● Task description
One line at a time, check the entries below for the word "beside", and copy each line that has it.

● Record extracts
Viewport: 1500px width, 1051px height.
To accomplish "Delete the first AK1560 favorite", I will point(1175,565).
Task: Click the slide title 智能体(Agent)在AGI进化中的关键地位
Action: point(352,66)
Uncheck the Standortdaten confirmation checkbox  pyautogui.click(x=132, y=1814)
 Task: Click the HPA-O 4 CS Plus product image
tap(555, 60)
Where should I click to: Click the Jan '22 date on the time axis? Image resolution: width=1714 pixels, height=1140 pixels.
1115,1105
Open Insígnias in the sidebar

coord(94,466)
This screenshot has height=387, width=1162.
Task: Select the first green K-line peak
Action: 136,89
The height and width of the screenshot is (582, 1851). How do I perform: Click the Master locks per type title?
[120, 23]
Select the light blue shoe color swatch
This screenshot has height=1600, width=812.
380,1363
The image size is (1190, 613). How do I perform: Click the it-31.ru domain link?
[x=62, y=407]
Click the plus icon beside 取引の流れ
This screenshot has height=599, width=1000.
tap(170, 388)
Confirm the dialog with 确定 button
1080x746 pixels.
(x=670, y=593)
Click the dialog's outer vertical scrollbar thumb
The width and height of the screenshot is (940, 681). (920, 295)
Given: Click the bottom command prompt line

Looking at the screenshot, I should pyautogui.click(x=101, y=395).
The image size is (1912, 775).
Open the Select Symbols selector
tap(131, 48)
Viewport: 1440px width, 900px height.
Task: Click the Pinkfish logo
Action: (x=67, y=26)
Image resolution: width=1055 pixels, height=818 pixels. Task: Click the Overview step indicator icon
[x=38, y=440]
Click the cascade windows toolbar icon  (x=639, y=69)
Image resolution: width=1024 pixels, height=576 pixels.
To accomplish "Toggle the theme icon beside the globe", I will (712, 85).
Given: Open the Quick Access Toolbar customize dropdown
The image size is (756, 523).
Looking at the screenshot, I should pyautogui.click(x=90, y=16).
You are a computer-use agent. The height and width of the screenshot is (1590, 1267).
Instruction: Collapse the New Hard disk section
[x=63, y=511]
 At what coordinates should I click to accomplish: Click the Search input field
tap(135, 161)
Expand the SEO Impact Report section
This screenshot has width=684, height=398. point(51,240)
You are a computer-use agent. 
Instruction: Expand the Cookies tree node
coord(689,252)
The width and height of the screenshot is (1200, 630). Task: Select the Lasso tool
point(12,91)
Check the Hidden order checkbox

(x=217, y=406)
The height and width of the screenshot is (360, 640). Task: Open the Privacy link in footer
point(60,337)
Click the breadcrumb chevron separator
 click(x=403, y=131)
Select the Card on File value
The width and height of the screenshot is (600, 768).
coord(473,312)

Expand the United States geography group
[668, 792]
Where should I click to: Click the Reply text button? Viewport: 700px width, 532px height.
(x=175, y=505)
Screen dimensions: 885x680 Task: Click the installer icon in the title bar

● Solution to the problem
Click the plus icon beside 取引の流れ
To accomplish "Toggle the theme icon beside the globe", I will (712, 85).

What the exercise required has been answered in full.